Start of DATA FOR PROCESSING

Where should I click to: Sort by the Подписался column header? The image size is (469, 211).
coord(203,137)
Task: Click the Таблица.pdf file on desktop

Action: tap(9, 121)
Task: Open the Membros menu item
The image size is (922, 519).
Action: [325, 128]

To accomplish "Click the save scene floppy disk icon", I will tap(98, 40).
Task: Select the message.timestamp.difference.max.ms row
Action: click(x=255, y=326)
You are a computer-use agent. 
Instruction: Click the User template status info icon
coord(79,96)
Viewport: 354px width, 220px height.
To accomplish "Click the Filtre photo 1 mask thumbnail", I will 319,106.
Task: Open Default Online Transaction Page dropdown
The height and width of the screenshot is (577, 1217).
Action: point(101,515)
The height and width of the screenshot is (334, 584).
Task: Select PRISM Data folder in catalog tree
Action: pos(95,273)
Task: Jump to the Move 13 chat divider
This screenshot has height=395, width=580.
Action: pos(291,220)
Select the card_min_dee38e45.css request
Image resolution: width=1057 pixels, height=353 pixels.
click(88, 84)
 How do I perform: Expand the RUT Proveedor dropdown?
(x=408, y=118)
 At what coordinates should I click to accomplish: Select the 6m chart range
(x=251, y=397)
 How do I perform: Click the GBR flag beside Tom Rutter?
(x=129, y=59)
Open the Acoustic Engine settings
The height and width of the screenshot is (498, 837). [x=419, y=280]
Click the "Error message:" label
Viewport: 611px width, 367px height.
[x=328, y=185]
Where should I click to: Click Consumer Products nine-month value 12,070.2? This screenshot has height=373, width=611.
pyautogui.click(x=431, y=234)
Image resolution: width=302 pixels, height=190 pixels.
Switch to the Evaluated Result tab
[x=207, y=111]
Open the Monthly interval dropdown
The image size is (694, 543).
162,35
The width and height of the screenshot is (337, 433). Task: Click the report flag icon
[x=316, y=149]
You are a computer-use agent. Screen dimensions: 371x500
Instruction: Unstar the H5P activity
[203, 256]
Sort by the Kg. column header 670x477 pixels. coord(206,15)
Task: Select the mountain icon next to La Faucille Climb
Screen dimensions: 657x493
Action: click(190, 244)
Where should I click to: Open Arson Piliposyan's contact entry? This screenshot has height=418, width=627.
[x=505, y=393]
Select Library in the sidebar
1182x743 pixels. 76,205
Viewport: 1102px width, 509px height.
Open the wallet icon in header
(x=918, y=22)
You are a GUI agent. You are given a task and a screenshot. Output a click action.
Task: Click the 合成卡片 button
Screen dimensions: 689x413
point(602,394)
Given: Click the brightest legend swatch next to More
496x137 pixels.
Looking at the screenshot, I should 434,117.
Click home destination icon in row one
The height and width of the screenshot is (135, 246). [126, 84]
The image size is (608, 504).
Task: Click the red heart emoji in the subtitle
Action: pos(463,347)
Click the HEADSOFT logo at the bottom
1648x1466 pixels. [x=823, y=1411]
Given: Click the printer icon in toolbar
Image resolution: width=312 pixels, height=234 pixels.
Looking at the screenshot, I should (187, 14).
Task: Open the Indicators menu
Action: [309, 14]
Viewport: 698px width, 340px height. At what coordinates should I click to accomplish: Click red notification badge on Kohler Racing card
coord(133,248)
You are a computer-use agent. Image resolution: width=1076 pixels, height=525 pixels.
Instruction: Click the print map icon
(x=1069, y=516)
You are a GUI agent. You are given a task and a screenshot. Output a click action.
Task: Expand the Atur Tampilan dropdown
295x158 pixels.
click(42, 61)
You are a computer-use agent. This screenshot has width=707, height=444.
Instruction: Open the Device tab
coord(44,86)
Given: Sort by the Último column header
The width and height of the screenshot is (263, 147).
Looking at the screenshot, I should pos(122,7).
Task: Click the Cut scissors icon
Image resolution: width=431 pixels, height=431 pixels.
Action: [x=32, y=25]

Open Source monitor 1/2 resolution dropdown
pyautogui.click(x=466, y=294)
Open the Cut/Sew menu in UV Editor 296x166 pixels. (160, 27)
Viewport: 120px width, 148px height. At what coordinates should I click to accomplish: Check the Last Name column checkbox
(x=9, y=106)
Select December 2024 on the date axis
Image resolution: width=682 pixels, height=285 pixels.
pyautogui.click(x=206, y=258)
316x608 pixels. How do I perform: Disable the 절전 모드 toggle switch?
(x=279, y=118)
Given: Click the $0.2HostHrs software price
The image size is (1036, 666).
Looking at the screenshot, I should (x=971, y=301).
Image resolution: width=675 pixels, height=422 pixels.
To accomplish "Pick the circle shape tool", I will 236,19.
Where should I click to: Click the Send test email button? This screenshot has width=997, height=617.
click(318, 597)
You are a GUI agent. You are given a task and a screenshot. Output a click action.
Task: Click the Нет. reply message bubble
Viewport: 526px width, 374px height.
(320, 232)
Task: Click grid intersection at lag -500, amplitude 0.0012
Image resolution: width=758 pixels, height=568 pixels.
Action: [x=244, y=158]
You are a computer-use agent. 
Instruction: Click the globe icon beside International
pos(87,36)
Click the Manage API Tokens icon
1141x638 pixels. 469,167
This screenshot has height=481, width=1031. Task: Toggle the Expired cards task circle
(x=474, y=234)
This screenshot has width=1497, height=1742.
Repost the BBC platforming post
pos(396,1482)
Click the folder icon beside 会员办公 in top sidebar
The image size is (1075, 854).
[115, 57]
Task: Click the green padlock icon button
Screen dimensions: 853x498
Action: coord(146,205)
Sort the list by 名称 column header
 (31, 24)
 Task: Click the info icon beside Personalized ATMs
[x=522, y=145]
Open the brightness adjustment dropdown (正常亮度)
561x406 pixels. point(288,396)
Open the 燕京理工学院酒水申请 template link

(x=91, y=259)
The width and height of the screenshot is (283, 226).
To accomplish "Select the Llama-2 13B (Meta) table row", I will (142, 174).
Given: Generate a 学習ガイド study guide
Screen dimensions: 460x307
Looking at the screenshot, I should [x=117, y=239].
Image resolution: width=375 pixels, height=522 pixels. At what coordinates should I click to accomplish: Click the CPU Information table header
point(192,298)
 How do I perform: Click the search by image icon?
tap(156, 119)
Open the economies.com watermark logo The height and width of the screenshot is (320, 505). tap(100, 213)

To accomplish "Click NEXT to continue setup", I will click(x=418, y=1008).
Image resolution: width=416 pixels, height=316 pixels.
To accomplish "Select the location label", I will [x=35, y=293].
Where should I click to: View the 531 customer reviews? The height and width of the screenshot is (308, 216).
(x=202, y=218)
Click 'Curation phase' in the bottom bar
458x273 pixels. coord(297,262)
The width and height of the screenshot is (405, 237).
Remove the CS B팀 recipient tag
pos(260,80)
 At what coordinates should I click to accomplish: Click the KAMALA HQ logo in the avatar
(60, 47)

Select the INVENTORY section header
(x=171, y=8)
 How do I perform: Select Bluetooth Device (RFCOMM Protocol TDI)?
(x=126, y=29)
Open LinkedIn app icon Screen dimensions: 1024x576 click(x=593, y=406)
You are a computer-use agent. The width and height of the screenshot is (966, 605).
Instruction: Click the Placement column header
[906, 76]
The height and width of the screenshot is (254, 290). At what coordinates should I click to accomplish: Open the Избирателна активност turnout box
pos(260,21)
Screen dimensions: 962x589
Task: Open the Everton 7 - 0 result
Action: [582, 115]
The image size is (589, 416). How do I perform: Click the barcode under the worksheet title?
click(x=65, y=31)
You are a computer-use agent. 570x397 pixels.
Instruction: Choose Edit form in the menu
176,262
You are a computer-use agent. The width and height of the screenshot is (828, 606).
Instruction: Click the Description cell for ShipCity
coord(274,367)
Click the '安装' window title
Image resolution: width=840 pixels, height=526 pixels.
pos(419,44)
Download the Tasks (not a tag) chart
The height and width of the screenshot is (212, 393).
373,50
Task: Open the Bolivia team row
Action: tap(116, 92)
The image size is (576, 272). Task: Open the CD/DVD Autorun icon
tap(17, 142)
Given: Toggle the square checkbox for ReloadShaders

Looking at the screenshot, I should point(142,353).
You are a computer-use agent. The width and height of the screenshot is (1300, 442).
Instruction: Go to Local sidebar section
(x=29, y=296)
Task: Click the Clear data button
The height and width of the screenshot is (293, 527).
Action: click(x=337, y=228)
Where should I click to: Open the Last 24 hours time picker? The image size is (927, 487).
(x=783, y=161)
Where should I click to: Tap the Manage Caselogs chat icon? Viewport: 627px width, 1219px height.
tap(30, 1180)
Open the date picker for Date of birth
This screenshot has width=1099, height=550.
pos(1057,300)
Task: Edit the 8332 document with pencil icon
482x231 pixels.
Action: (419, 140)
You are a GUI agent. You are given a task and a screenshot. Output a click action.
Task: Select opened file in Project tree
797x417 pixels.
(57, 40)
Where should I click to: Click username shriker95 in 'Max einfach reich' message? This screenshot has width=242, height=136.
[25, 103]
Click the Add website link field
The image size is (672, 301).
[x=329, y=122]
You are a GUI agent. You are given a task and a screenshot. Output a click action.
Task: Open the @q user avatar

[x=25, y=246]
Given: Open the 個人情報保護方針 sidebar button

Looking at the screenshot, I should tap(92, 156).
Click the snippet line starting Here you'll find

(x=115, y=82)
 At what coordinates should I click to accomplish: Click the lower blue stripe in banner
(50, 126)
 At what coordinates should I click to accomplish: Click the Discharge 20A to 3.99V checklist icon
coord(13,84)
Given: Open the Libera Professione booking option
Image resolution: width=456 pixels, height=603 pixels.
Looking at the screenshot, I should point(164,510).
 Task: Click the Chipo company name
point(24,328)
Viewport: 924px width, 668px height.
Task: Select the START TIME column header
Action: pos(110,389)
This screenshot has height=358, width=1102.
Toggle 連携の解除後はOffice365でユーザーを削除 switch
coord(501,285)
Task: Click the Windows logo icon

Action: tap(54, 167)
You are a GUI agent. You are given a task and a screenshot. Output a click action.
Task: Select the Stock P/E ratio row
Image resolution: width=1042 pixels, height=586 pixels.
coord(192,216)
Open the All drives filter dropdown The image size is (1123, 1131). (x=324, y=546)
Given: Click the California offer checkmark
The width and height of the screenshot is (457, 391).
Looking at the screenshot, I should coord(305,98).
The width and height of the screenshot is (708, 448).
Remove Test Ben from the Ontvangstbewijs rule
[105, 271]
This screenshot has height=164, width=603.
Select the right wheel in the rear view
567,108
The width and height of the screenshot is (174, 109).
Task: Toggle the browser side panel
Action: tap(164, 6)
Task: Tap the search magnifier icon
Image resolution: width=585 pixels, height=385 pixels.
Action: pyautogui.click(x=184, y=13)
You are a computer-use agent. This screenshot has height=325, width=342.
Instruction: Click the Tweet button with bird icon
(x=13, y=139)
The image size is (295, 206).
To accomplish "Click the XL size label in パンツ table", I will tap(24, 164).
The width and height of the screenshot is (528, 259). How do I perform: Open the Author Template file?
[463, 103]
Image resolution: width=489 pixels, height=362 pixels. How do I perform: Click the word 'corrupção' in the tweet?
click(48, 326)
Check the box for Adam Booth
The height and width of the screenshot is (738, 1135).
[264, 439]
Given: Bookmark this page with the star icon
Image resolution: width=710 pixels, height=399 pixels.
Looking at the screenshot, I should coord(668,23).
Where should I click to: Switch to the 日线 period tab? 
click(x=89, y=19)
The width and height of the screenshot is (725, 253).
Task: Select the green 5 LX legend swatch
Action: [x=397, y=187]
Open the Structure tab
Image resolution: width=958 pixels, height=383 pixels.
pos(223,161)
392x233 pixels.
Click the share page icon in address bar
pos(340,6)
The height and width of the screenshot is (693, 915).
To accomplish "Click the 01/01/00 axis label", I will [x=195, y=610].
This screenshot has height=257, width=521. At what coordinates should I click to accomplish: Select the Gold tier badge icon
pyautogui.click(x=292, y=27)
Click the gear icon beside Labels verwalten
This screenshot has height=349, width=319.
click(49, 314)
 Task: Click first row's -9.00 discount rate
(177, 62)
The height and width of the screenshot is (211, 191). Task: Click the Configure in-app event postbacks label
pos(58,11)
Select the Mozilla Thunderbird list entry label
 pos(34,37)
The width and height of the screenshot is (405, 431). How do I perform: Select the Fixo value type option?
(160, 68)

End of DATA FOR PROCESSING

> TRY IT
Could you retype exactly the lines above, starting at the line that contains "is (828, 606)." and ending at the line that contains "Task: Select opened file in Project tree", and nothing more?

> RESULT FOR THIS TASK
You are a computer-use agent. The width and height of the screenshot is (828, 606).
Instruction: Click the Description cell for ShipCity
coord(274,367)
Click the '安装' window title
Image resolution: width=840 pixels, height=526 pixels.
pos(419,44)
Download the Tasks (not a tag) chart
The height and width of the screenshot is (212, 393).
373,50
Task: Open the Bolivia team row
Action: tap(116, 92)
The image size is (576, 272). Task: Open the CD/DVD Autorun icon
tap(17, 142)
Given: Toggle the square checkbox for ReloadShaders

Looking at the screenshot, I should point(142,353).
You are a computer-use agent. The width and height of the screenshot is (1300, 442).
Instruction: Go to Local sidebar section
(x=29, y=296)
Task: Click the Clear data button
The height and width of the screenshot is (293, 527).
Action: click(x=337, y=228)
Where should I click to: Open the Last 24 hours time picker? The image size is (927, 487).
(x=783, y=161)
Where should I click to: Tap the Manage Caselogs chat icon? Viewport: 627px width, 1219px height.
tap(30, 1180)
Open the date picker for Date of birth
This screenshot has width=1099, height=550.
pos(1057,300)
Task: Edit the 8332 document with pencil icon
482x231 pixels.
Action: (419, 140)
You are a GUI agent. You are given a task and a screenshot. Output a click action.
Task: Select opened file in Project tree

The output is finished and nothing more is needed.